Start of THE INPUT

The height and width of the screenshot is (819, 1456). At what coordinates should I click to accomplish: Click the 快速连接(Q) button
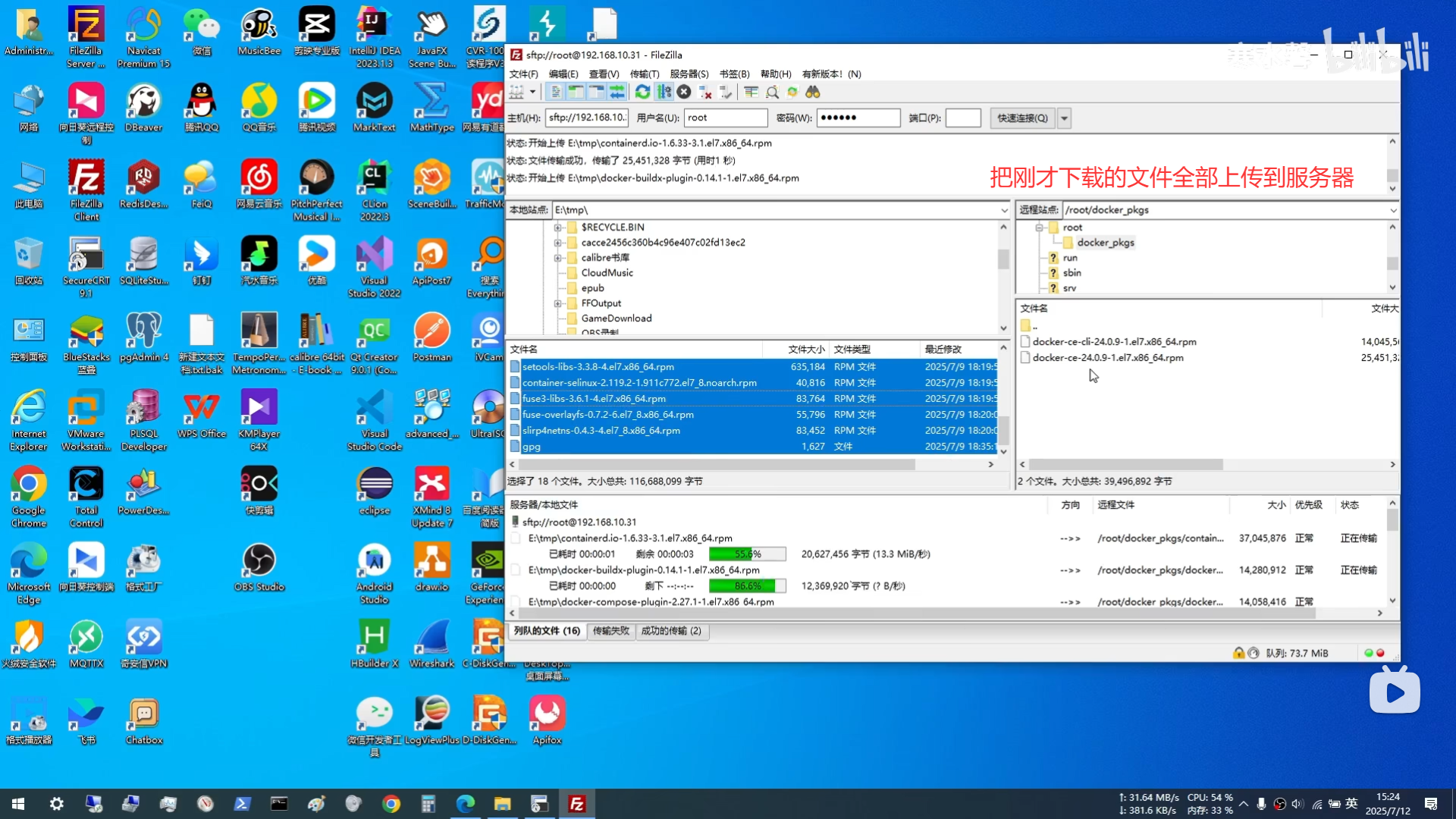coord(1021,118)
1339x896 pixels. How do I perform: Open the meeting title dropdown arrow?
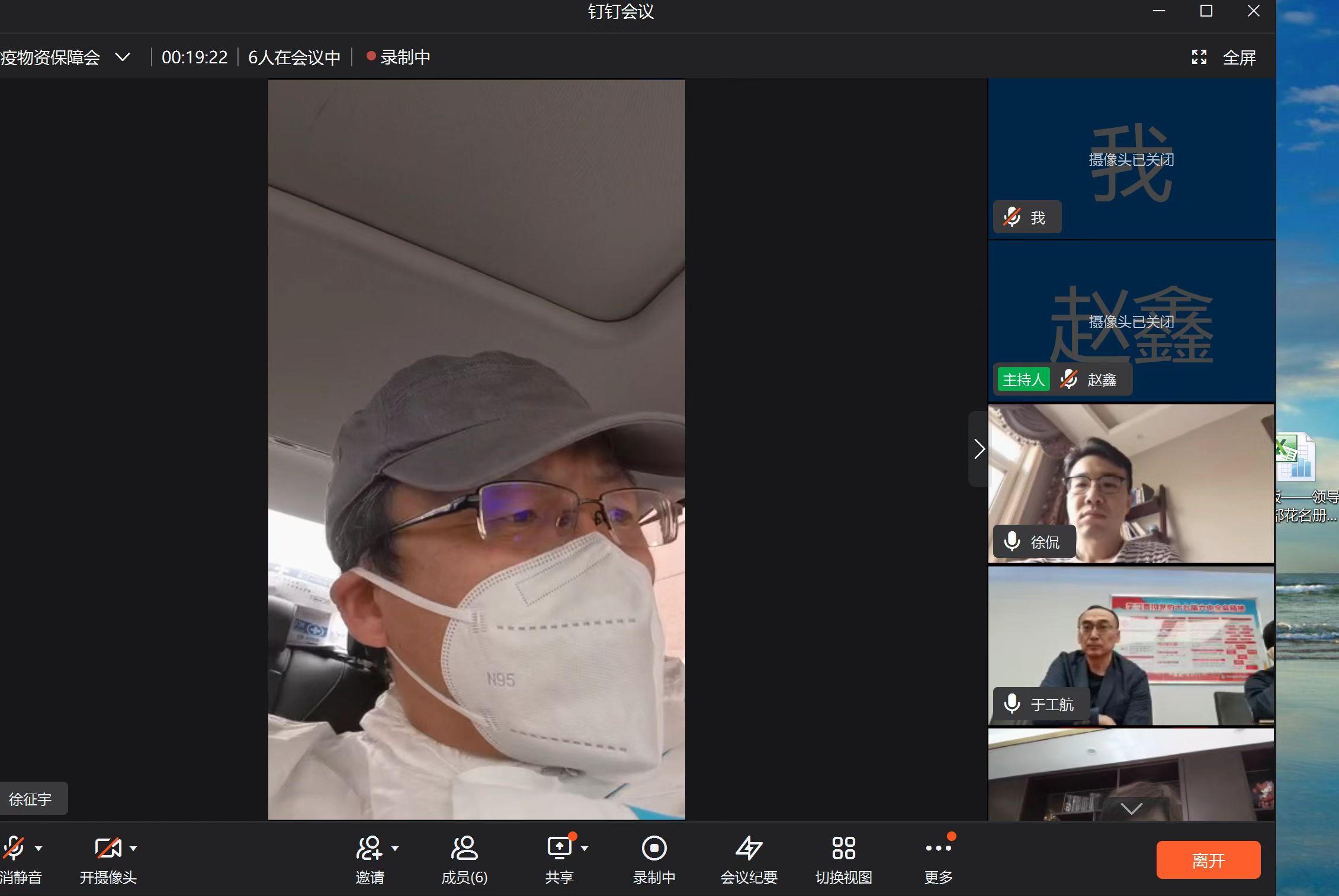pos(123,57)
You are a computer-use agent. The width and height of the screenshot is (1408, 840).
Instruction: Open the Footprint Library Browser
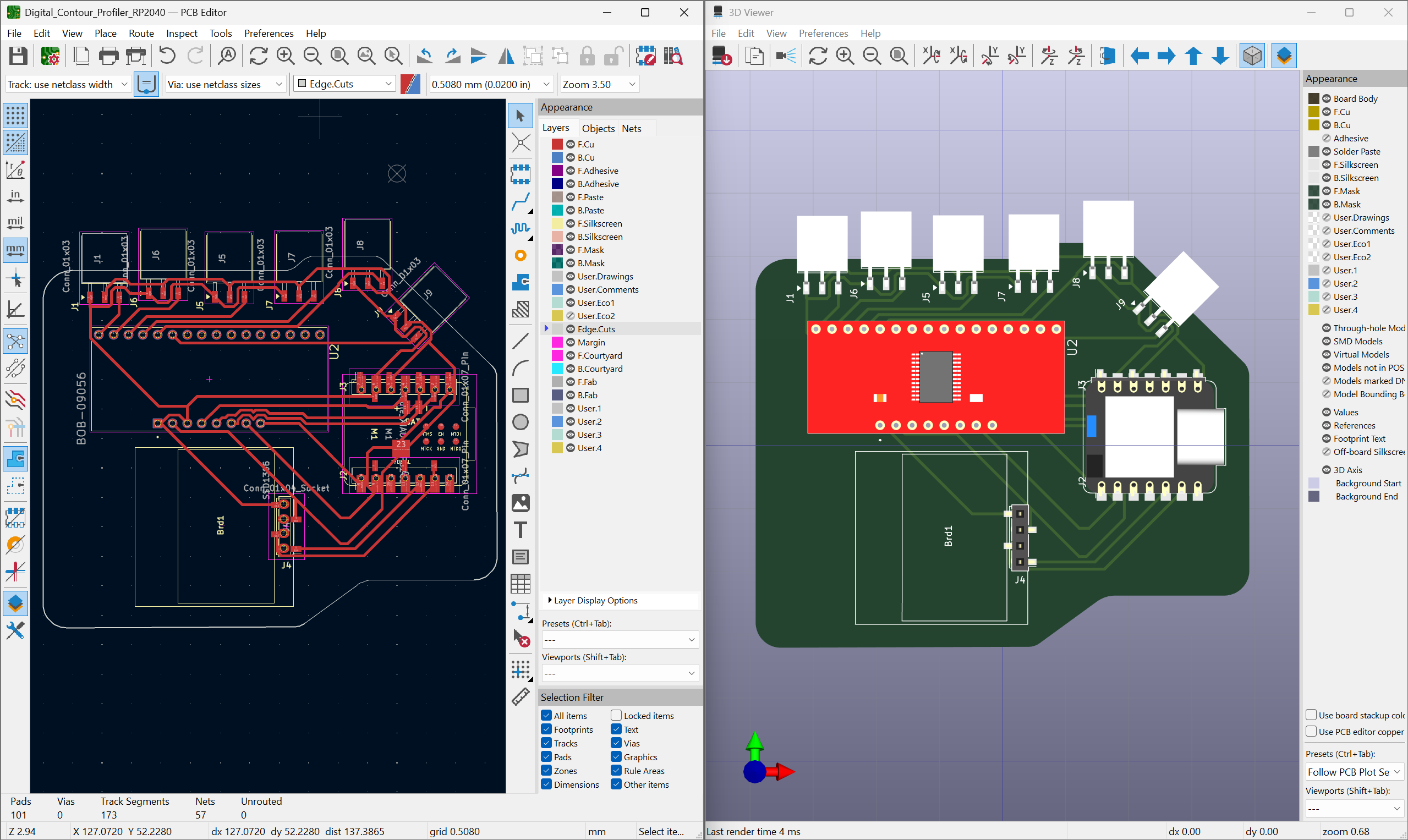[x=672, y=56]
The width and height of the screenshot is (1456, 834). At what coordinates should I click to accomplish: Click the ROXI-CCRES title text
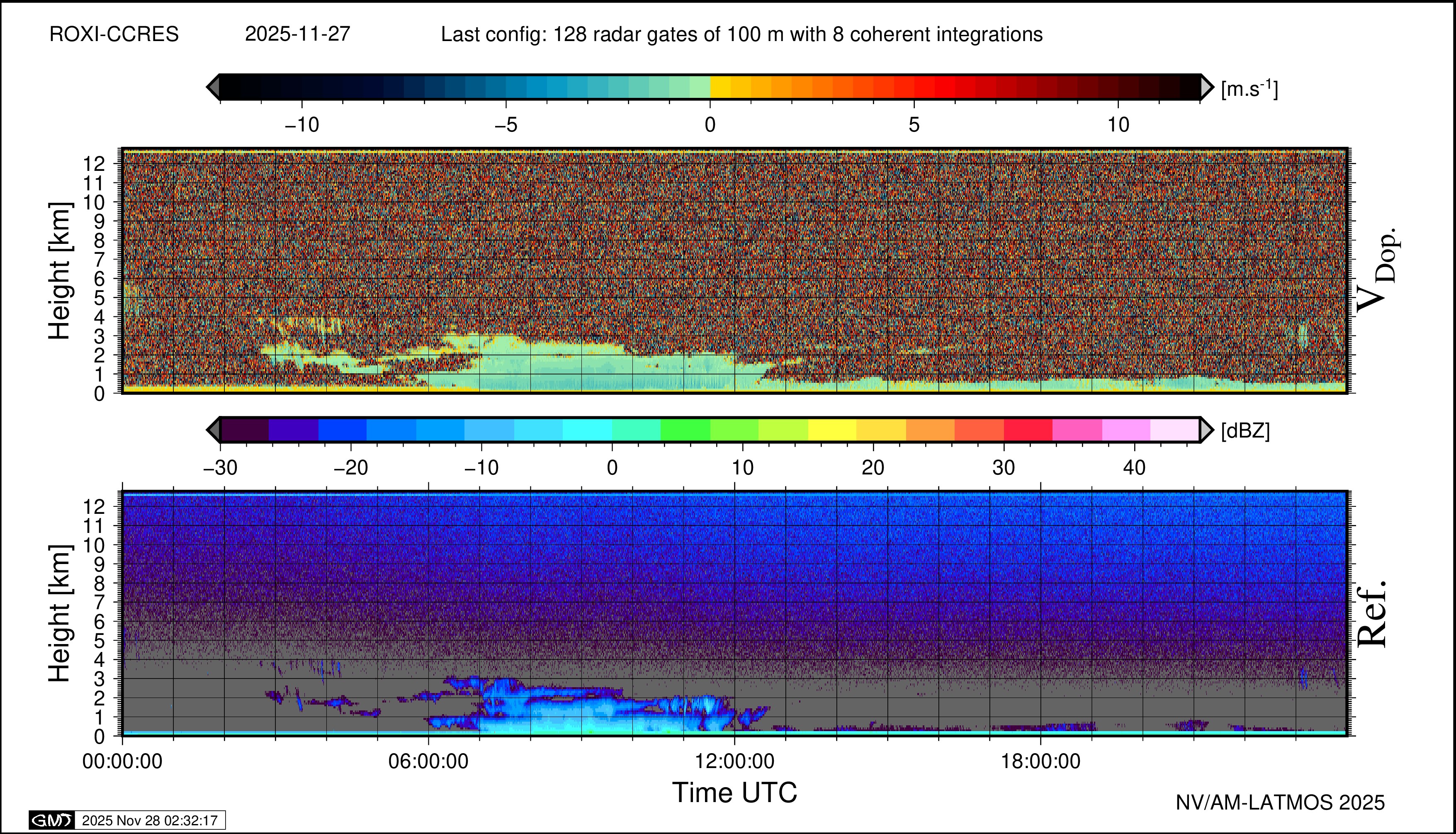click(x=114, y=34)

End of THE INPUT

Output the entries exactly as they appear, with no pictures included.

The height and width of the screenshot is (819, 1456). At what coordinates should I click to accomplish: Click the 快速连接(Q) button
coord(1021,118)
1339x896 pixels. How do I perform: Open the meeting title dropdown arrow?
pos(123,57)
You are a computer-use agent. The width and height of the screenshot is (1408, 840).
Instruction: Open the Footprint Library Browser
[x=672, y=56]
The width and height of the screenshot is (1456, 834). At what coordinates should I click to accomplish: Click the ROXI-CCRES title text
click(x=114, y=34)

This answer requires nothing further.